Что раб соделал, то в бар снесли:
Там расширяет ворота хаим,
Там пахнет потом, лавиной, раем,
Песчаный слепит глаза желток.
Всплеск ветки – тот же глагол для гадов,
А вол колодца – для сына, надо б
челом пространства черпнуть свой срок.
Там голос-демон – тамариск ложа,
что камень с неба, сдирает кожу,
там аль-хорезми в дали стола
ховает тайну, а глину голу
ласкает Марсий; там Зигмунд-голубь
гулит в треножник «Ула!
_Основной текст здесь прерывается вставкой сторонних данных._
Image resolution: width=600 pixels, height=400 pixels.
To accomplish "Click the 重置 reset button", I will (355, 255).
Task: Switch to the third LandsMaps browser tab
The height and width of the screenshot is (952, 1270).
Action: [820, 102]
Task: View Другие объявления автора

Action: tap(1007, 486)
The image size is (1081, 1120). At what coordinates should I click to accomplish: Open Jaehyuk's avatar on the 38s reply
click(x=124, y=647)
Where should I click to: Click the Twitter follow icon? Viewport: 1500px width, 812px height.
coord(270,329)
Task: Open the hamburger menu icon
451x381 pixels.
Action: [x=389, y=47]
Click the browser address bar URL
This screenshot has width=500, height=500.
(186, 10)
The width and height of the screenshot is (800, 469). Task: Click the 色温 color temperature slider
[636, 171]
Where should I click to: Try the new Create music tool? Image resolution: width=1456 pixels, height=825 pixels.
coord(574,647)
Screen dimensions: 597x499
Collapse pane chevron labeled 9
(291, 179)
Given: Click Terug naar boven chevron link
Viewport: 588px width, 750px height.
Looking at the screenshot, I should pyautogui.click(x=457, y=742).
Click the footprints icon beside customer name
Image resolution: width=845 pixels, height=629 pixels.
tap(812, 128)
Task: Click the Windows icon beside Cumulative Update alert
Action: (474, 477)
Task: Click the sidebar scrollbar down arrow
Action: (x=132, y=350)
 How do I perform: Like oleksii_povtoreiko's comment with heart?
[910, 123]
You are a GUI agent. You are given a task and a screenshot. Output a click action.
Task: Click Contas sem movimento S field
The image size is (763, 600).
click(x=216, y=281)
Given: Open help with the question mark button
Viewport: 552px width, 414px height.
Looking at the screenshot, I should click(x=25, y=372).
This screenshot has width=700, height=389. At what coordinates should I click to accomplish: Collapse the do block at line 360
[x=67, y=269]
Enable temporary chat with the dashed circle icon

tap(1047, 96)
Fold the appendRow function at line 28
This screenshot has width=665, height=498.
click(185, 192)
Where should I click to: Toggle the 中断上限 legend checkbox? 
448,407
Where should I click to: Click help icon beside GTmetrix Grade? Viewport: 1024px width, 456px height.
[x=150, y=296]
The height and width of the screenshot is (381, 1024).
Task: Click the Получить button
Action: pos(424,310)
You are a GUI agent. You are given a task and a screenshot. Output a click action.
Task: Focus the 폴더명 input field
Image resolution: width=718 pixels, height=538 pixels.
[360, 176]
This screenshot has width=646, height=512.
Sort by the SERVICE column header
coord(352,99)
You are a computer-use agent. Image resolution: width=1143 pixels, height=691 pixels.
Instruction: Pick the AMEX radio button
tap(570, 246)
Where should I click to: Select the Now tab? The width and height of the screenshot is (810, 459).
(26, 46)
Ула!»
Моравский герцог доволен братом,
самаритянка-душа набатом
гудит сестрице медичи квин,
родник прогавил – возжаждал славы,
гол мускул моря, без страсти слабы
Забриски Пойнт и ПОНТ Эквин.
На дольной воле, в порожнем поле,
В пчелином вихре, медвежьей голи
Рыдает Иов сквозь чисту грудь,
Плывёт франческа в объятья к принцу
И Савл проносит свет-дар зверинцу,
Чтоб каждой клети любовь вдохнуть.
Всходи ж на место где нету места!
Где дароносцам пьяно и тесно,
Где острый веспер – времён клавир –
Мгновенным солнцем ребро ослепит…
Лозой с надгробья – сквозь страсть и трепет
Поправ двугрибье – привсходят в мир!
----------------------------
*равно как уже вышедшим в путь, по которому, быть может, отправляться и нам.
Платон. Государство. (328Е). (греч.)
**В дремучей чаще я обнаружил себя Потерявшим прямую дорогу.
Данте. Божественная комедия. (Ад, I, 2—3). (итал.)
*** Гамлет. Ну что ж, Бог с вами! Я вновь один.
Шекспир. Гамлет. Акт1. Сцена 2. (англ.)
БЛИЗНЕЦЫ (22 мая – 21 июня)
Стойкий солдатик из олова слово одно
В раннем младенчестве… Распотрошив окно,
Свет и за кромкой стекла не отлучен от мамы.
Смирная совесть, какою же мерой дано
Грудь и глаза раскрывать в заоконную драму?
Там до сих пор отрезвляющей юности дань:
Перебродивший продукт виноградной эпохи.
Там с горделивостью
Жизнь округлили до страха. Там сточена грань
Между коленной молитвой и детской стыдливостью.
Яблочной косточкой бьется на рифменном вздохе.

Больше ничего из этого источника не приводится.